WORK INSTRUCTION:
Could the data below be copied out in full, word for word?

Stored records
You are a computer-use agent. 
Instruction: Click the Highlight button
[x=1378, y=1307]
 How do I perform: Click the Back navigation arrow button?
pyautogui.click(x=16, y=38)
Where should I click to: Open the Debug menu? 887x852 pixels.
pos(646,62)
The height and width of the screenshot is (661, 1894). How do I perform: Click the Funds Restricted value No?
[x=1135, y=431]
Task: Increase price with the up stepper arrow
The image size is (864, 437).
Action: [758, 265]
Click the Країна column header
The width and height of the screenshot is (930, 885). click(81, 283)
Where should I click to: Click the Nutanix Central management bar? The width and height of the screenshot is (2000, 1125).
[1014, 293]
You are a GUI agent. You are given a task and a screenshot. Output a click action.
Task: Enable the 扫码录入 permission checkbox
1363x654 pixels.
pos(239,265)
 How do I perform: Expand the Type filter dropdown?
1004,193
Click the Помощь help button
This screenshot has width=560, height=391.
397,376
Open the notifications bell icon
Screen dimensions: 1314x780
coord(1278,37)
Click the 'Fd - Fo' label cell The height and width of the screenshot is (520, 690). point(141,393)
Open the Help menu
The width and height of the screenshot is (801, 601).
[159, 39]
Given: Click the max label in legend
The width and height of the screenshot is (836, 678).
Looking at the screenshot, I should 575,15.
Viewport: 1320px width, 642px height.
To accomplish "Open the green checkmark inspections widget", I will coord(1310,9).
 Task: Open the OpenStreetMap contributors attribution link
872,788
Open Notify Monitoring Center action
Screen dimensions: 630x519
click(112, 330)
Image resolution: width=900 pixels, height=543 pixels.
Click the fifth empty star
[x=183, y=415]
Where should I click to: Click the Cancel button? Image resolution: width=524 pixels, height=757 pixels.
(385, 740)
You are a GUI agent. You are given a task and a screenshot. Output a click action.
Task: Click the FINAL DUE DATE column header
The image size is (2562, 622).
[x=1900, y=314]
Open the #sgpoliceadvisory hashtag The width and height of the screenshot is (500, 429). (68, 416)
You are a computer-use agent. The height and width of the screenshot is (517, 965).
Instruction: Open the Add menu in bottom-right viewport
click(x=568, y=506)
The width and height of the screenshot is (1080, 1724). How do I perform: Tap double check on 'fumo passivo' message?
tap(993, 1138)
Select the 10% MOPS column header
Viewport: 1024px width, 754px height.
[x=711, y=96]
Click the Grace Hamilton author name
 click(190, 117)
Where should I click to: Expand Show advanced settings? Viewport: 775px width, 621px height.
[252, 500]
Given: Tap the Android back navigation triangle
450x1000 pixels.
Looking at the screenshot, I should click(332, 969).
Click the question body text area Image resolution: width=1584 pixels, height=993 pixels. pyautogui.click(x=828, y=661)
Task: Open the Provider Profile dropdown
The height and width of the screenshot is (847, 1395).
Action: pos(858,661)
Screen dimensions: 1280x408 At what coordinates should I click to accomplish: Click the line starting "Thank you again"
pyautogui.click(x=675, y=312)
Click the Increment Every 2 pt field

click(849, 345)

SOLUTION TO THIS EXERCISE:
You are a computer-use agent. 
Instruction: Click the Highlight button
[x=1378, y=1307]
 How do I perform: Click the Back navigation arrow button?
pyautogui.click(x=16, y=38)
Where should I click to: Open the Debug menu? 887x852 pixels.
pos(646,62)
The height and width of the screenshot is (661, 1894). How do I perform: Click the Funds Restricted value No?
[x=1135, y=431]
Task: Increase price with the up stepper arrow
The image size is (864, 437).
Action: [758, 265]
Click the Країна column header
The width and height of the screenshot is (930, 885). click(81, 283)
Where should I click to: Click the Nutanix Central management bar? The width and height of the screenshot is (2000, 1125).
[1014, 293]
You are a GUI agent. You are given a task and a screenshot. Output a click action.
Task: Enable the 扫码录入 permission checkbox
1363x654 pixels.
pos(239,265)
 How do I perform: Expand the Type filter dropdown?
1004,193
Click the Помощь help button
This screenshot has width=560, height=391.
397,376
Open the notifications bell icon
Screen dimensions: 1314x780
coord(1278,37)
Click the 'Fd - Fo' label cell The height and width of the screenshot is (520, 690). point(141,393)
Open the Help menu
The width and height of the screenshot is (801, 601).
[159, 39]
Given: Click the max label in legend
The width and height of the screenshot is (836, 678).
Looking at the screenshot, I should 575,15.
Viewport: 1320px width, 642px height.
To accomplish "Open the green checkmark inspections widget", I will coord(1310,9).
 Task: Open the OpenStreetMap contributors attribution link
872,788
Open Notify Monitoring Center action
Screen dimensions: 630x519
click(112, 330)
Image resolution: width=900 pixels, height=543 pixels.
Click the fifth empty star
[x=183, y=415]
Where should I click to: Click the Cancel button? Image resolution: width=524 pixels, height=757 pixels.
(385, 740)
You are a GUI agent. You are given a task and a screenshot. Output a click action.
Task: Click the FINAL DUE DATE column header
The image size is (2562, 622).
[x=1900, y=314]
Open the #sgpoliceadvisory hashtag The width and height of the screenshot is (500, 429). (68, 416)
You are a computer-use agent. The height and width of the screenshot is (517, 965).
Instruction: Open the Add menu in bottom-right viewport
click(x=568, y=506)
The width and height of the screenshot is (1080, 1724). How do I perform: Tap double check on 'fumo passivo' message?
tap(993, 1138)
Select the 10% MOPS column header
Viewport: 1024px width, 754px height.
[x=711, y=96]
Click the Grace Hamilton author name
 click(190, 117)
Where should I click to: Expand Show advanced settings? Viewport: 775px width, 621px height.
[252, 500]
Given: Tap the Android back navigation triangle
450x1000 pixels.
Looking at the screenshot, I should click(332, 969).
Click the question body text area Image resolution: width=1584 pixels, height=993 pixels. pyautogui.click(x=828, y=661)
Task: Open the Provider Profile dropdown
The height and width of the screenshot is (847, 1395).
Action: pos(858,661)
Screen dimensions: 1280x408 At what coordinates should I click to accomplish: Click the line starting "Thank you again"
pyautogui.click(x=675, y=312)
Click the Increment Every 2 pt field

click(849, 345)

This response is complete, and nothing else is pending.